* **ASSIGNMENT**
Quote the following rows word for word.

* **EXCERPTED RECORDS**

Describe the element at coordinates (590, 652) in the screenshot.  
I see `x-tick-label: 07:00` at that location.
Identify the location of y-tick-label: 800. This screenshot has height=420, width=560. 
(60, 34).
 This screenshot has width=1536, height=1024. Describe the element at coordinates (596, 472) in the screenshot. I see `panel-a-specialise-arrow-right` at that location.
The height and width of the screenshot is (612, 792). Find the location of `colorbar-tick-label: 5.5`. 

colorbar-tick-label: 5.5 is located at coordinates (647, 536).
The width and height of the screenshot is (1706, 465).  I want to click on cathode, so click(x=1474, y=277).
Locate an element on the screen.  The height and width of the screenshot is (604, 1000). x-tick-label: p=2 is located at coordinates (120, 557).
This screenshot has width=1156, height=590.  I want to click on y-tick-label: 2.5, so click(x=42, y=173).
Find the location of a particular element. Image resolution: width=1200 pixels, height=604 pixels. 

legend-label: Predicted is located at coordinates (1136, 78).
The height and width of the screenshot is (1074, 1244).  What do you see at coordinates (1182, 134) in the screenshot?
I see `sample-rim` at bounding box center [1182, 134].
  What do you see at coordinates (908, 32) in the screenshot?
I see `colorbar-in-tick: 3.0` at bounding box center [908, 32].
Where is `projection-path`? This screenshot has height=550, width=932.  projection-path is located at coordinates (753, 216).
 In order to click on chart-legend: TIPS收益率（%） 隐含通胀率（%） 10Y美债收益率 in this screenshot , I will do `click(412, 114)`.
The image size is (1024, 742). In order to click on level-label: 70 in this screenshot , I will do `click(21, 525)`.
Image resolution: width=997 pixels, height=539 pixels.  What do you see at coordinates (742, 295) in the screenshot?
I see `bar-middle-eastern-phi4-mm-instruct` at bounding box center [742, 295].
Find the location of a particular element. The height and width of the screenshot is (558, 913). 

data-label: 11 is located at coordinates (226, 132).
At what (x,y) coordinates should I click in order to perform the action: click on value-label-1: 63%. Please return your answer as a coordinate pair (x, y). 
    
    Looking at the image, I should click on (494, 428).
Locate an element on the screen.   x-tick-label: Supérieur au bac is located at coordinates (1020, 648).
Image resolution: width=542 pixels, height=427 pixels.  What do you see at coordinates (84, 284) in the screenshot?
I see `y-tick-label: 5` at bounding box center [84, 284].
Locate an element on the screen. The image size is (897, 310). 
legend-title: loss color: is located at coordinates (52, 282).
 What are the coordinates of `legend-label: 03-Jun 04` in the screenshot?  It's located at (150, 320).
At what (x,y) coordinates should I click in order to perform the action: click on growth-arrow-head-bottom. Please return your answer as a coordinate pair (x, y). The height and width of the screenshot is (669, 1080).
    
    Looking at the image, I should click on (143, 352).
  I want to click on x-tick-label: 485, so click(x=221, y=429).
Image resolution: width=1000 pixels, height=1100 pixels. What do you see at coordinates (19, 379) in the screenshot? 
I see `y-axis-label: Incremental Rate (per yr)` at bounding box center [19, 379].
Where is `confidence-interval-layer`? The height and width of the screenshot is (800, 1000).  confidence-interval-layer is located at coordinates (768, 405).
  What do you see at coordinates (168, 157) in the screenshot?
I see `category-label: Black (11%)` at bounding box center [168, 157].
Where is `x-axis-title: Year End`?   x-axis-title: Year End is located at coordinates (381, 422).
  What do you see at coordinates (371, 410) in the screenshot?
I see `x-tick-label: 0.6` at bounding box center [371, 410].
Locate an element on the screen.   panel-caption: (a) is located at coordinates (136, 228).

* **ANSWER SECTION**
Describe the element at coordinates (590, 652) in the screenshot.  
I see `x-tick-label: 07:00` at that location.
Identify the location of y-tick-label: 800. This screenshot has height=420, width=560. 
(60, 34).
 This screenshot has width=1536, height=1024. Describe the element at coordinates (596, 472) in the screenshot. I see `panel-a-specialise-arrow-right` at that location.
The height and width of the screenshot is (612, 792). Find the location of `colorbar-tick-label: 5.5`. 

colorbar-tick-label: 5.5 is located at coordinates (647, 536).
The width and height of the screenshot is (1706, 465).  I want to click on cathode, so click(x=1474, y=277).
Locate an element on the screen.  The height and width of the screenshot is (604, 1000). x-tick-label: p=2 is located at coordinates (120, 557).
This screenshot has width=1156, height=590.  I want to click on y-tick-label: 2.5, so click(x=42, y=173).
Find the location of a particular element. Image resolution: width=1200 pixels, height=604 pixels. 

legend-label: Predicted is located at coordinates (1136, 78).
The height and width of the screenshot is (1074, 1244).  What do you see at coordinates (1182, 134) in the screenshot?
I see `sample-rim` at bounding box center [1182, 134].
  What do you see at coordinates (908, 32) in the screenshot?
I see `colorbar-in-tick: 3.0` at bounding box center [908, 32].
Where is `projection-path`? This screenshot has height=550, width=932.  projection-path is located at coordinates (753, 216).
 In order to click on chart-legend: TIPS收益率（%） 隐含通胀率（%） 10Y美债收益率 in this screenshot , I will do `click(412, 114)`.
The image size is (1024, 742). In order to click on level-label: 70 in this screenshot , I will do `click(21, 525)`.
Image resolution: width=997 pixels, height=539 pixels.  What do you see at coordinates (742, 295) in the screenshot?
I see `bar-middle-eastern-phi4-mm-instruct` at bounding box center [742, 295].
Find the location of a particular element. The height and width of the screenshot is (558, 913). 

data-label: 11 is located at coordinates (226, 132).
At what (x,y) coordinates should I click in order to perform the action: click on value-label-1: 63%. Please return your answer as a coordinate pair (x, y). 
    
    Looking at the image, I should click on (494, 428).
Locate an element on the screen.   x-tick-label: Supérieur au bac is located at coordinates (1020, 648).
Image resolution: width=542 pixels, height=427 pixels.  What do you see at coordinates (84, 284) in the screenshot?
I see `y-tick-label: 5` at bounding box center [84, 284].
Locate an element on the screen. The image size is (897, 310). 
legend-title: loss color: is located at coordinates (52, 282).
 What are the coordinates of `legend-label: 03-Jun 04` in the screenshot?  It's located at (150, 320).
At what (x,y) coordinates should I click in order to perform the action: click on growth-arrow-head-bottom. Please return your answer as a coordinate pair (x, y). The height and width of the screenshot is (669, 1080).
    
    Looking at the image, I should click on (143, 352).
  I want to click on x-tick-label: 485, so click(x=221, y=429).
Image resolution: width=1000 pixels, height=1100 pixels. What do you see at coordinates (19, 379) in the screenshot? 
I see `y-axis-label: Incremental Rate (per yr)` at bounding box center [19, 379].
Where is `confidence-interval-layer`? The height and width of the screenshot is (800, 1000).  confidence-interval-layer is located at coordinates (768, 405).
  What do you see at coordinates (168, 157) in the screenshot?
I see `category-label: Black (11%)` at bounding box center [168, 157].
Where is `x-axis-title: Year End`?   x-axis-title: Year End is located at coordinates (381, 422).
  What do you see at coordinates (371, 410) in the screenshot?
I see `x-tick-label: 0.6` at bounding box center [371, 410].
Locate an element on the screen.   panel-caption: (a) is located at coordinates (136, 228).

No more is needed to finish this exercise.